GBrain: keep raw evidence under sources/youtube/... and candidate layer under inbox/youtube-candidates/...; never promote external video speech as Connor’s belief.

Local gap verified

/root/youtube-memory/src/youtube_memory/core.py currently jumps from youtube-transcript-api captions directly to audio download + faster-whisper.
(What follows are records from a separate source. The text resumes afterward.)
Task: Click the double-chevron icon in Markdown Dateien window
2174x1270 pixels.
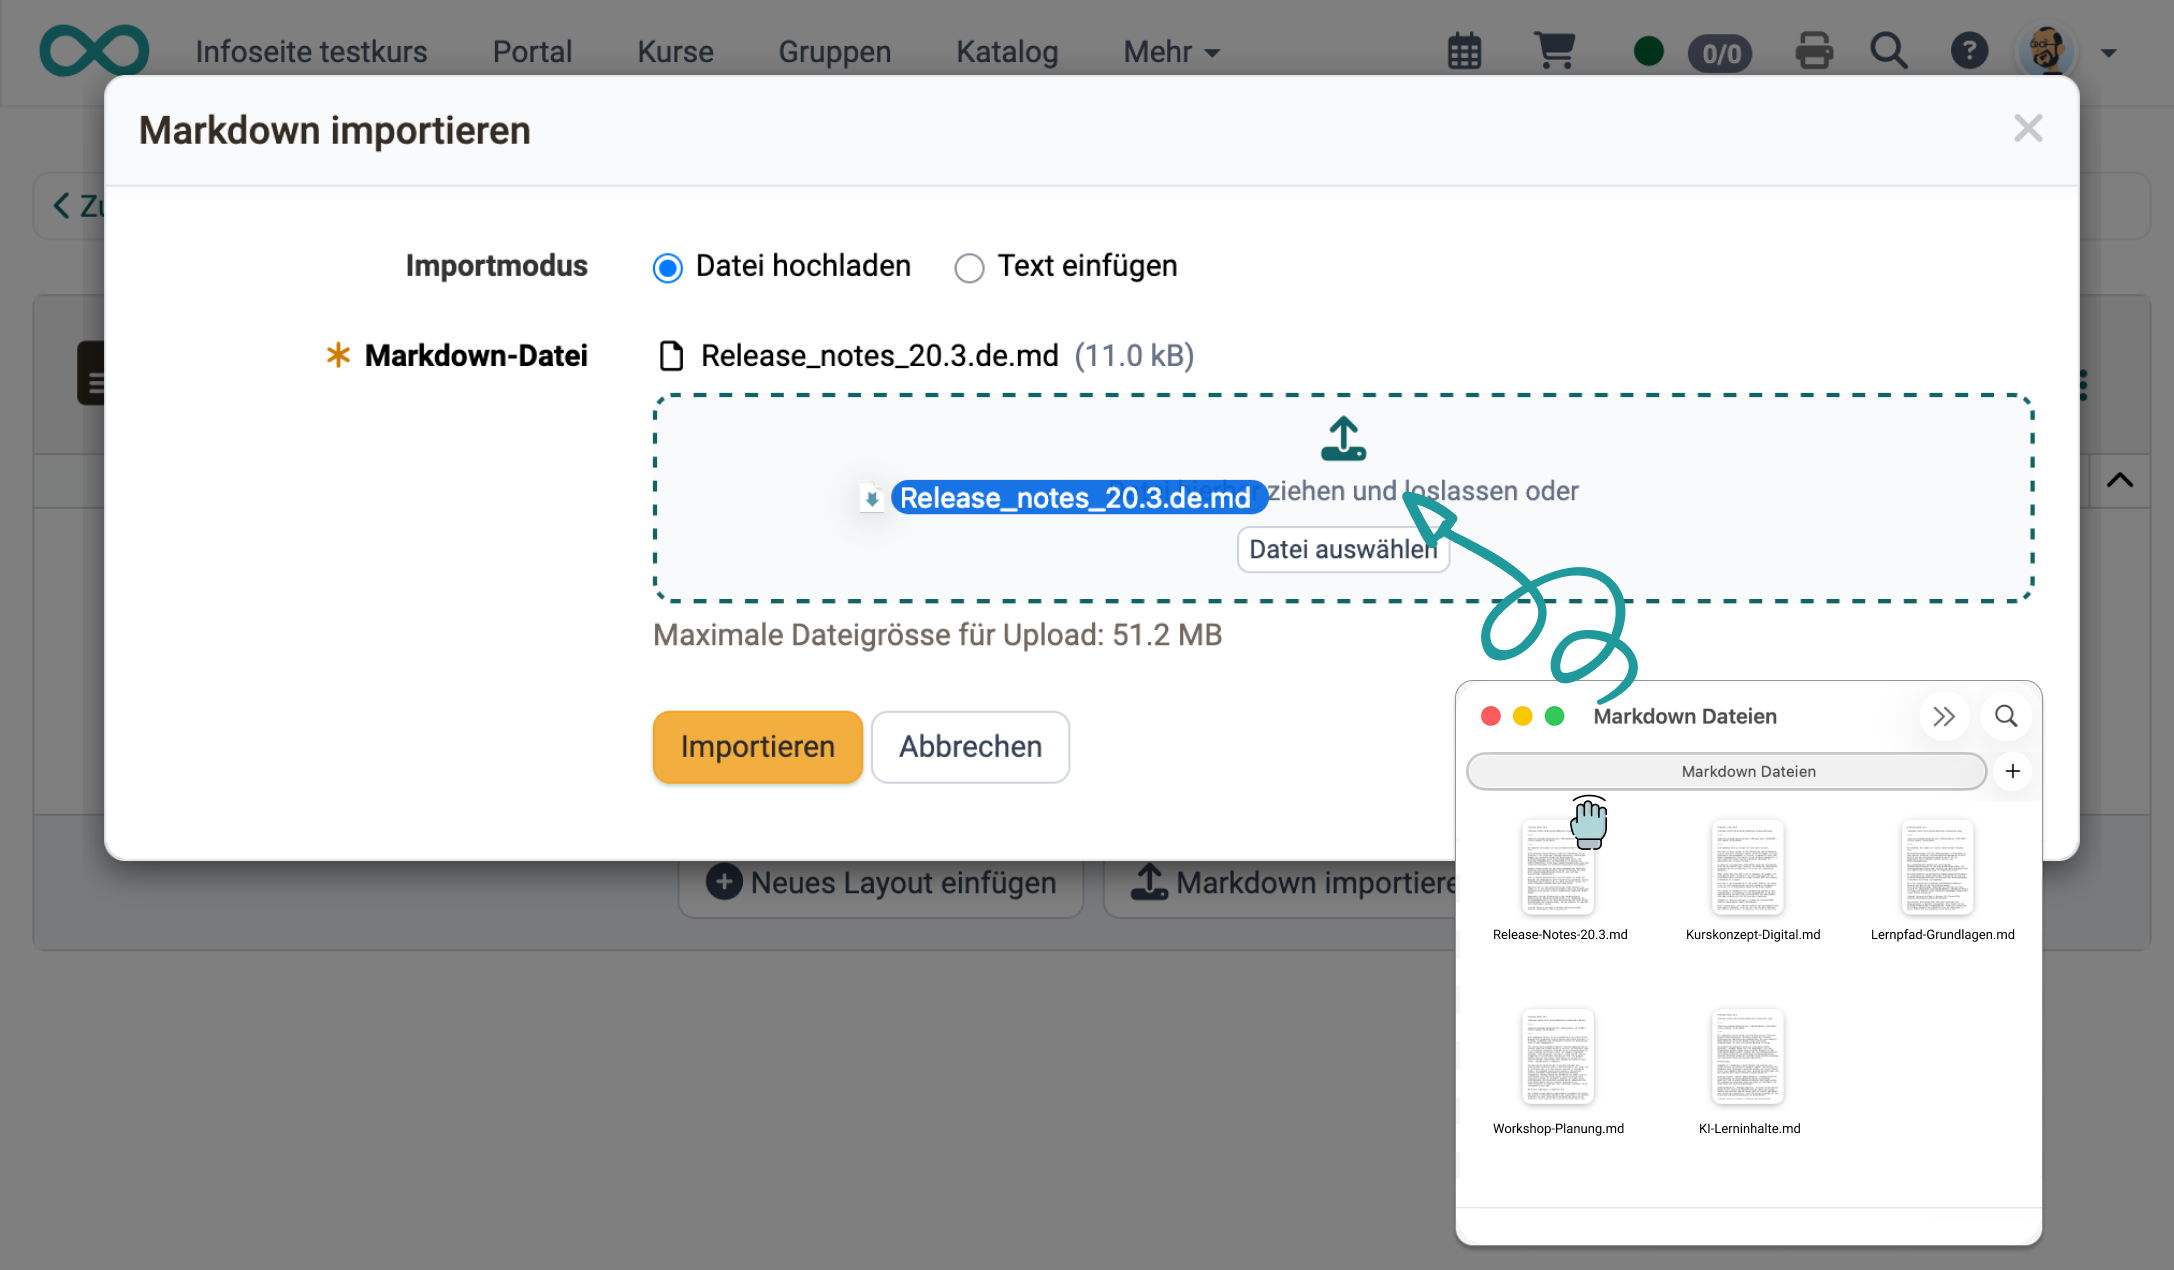Action: click(x=1944, y=716)

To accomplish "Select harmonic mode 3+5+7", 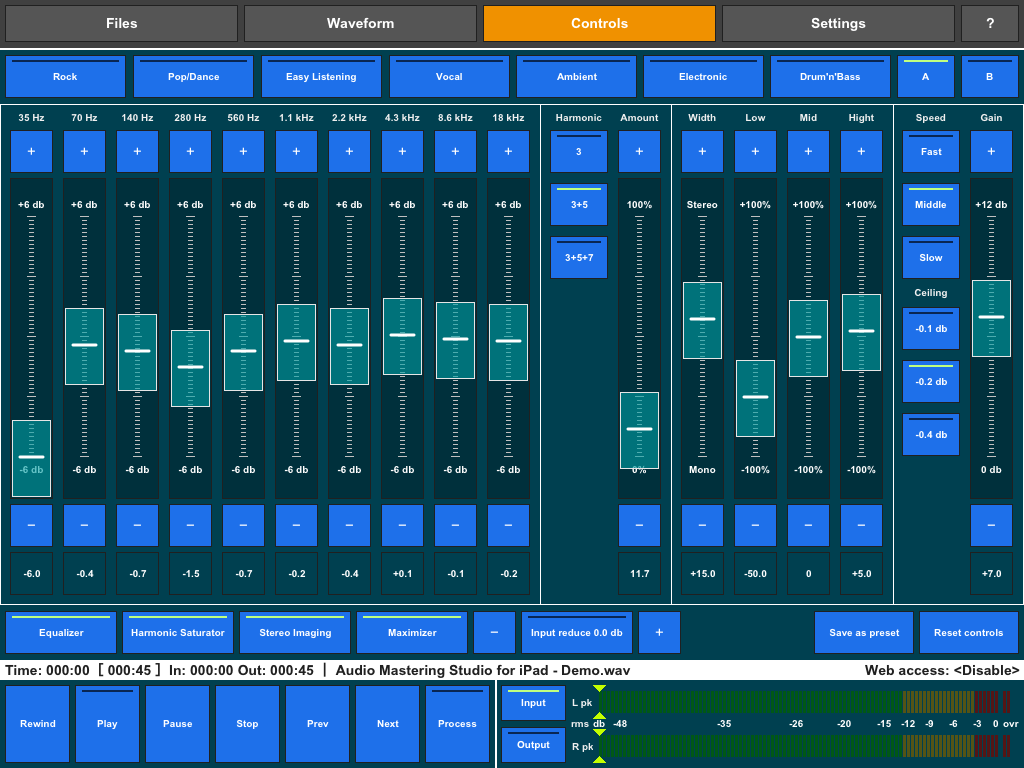I will coord(578,257).
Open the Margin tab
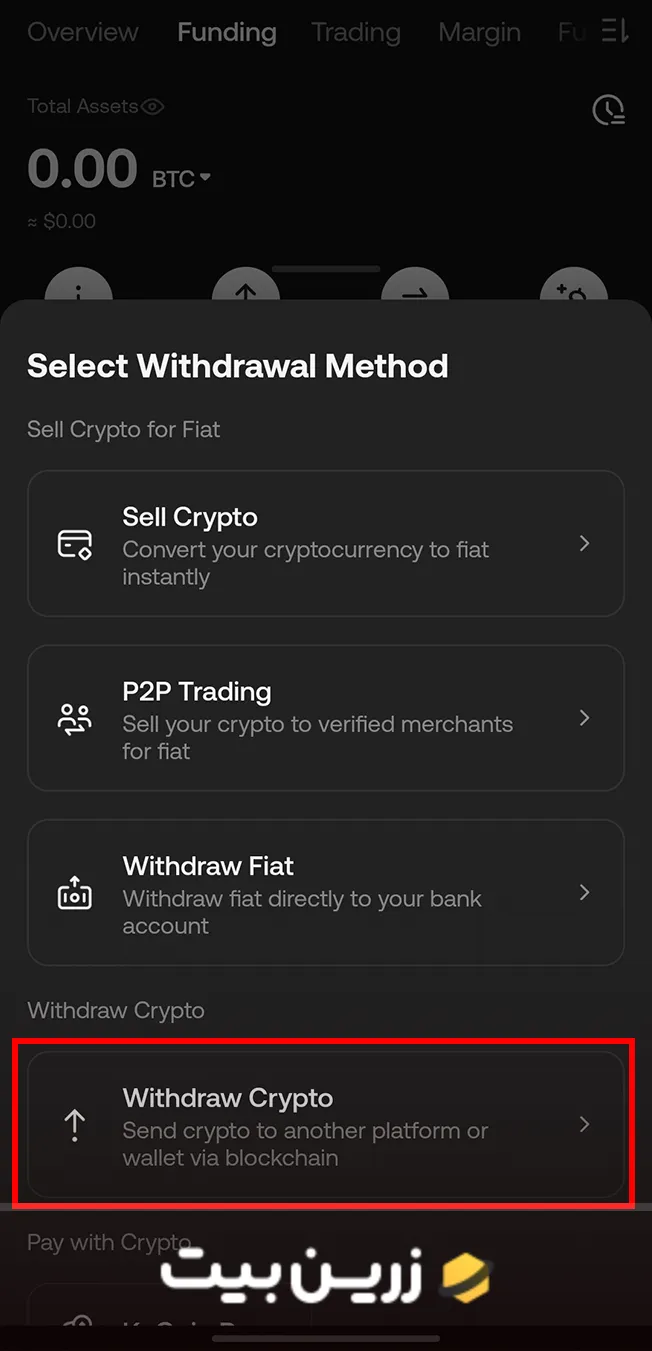 click(x=479, y=31)
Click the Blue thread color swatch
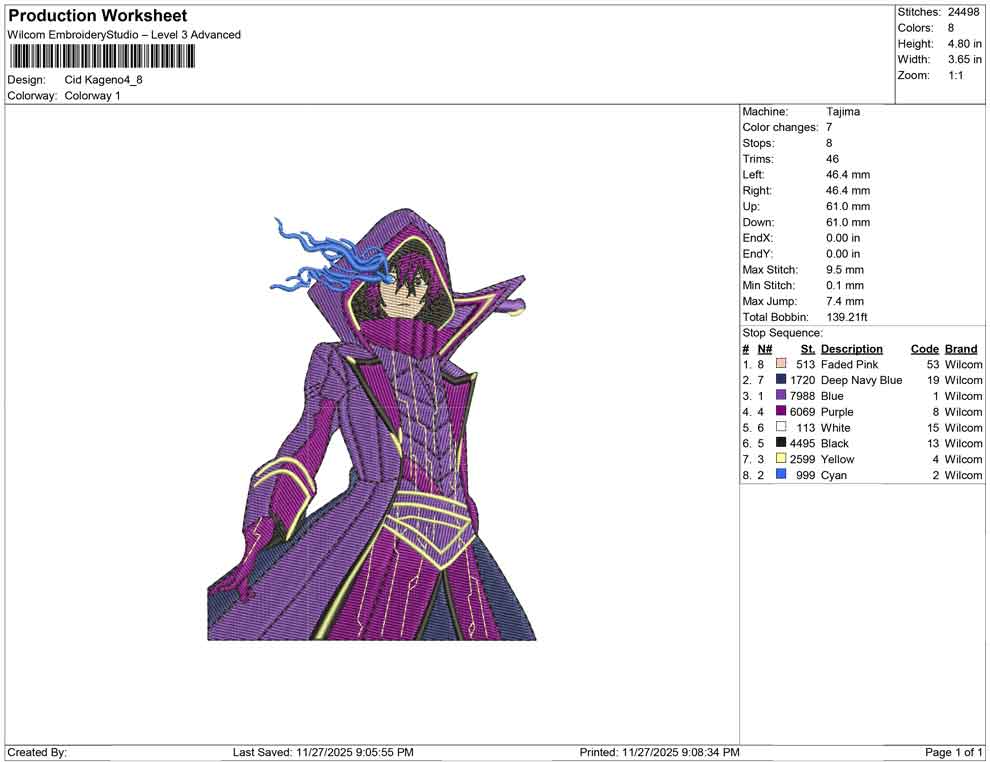Screen dimensions: 990x762 point(781,396)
It does not yet have the subtitle-only yt-dlp layer or cookie CLI args.

Decision matrix

Failure	Classify as	Next move
“Sign in to confirm you’re not a bot”	bot_check / bad egress	PO token, cookies, clean egress, local worker
`RequestBlocked` in youtube-transcript-api	cloud IP blocked	proxy/local worker; do not keep retrying same VPS
caption list exists but VTT is empty	mirror unusable	treat as blocked, continue strategy chain
403 on media formats	GVS/PO token issue	PO-token provider + client variant
age restricted/account required	auth_required	cookies from dedicated account
captions unavailable but audio works	no_captions	faster-whisper / whisper.cpp

Recommended build order

Add subtitle-only yt-dlp fallback to youtube-memory.
Add --cookies / --cookies-from-browser CLI flags and pass them to subtitle/audio yt-dlp calls.
Add structured blocked artifacts for every failed video, not just stdout errors.
Add conservative yt-dlp audio options: low concurrency, sleeps, retries, 16 kHz mono conversion.
Add optional PO-token provider profile: bgutil + mweb.
Add a trusted local relay worker for residential/browser-auth extraction.
Add batch/playlist retry queue and GBrain candidate review for transcripts.

Evidence notes

Repo metadata was checked via GitHub API on 2026-05-15. Local pipeline inspection verified /root/youtube-memory tests pass and confirmed current code paths. yt-dlp and youtube-transcript-api both produced bot/cloud-IP failures for the original target video from the VPS. The recommendation intentionally favors local-first/open-source tools over freemium transcript-credit APIs.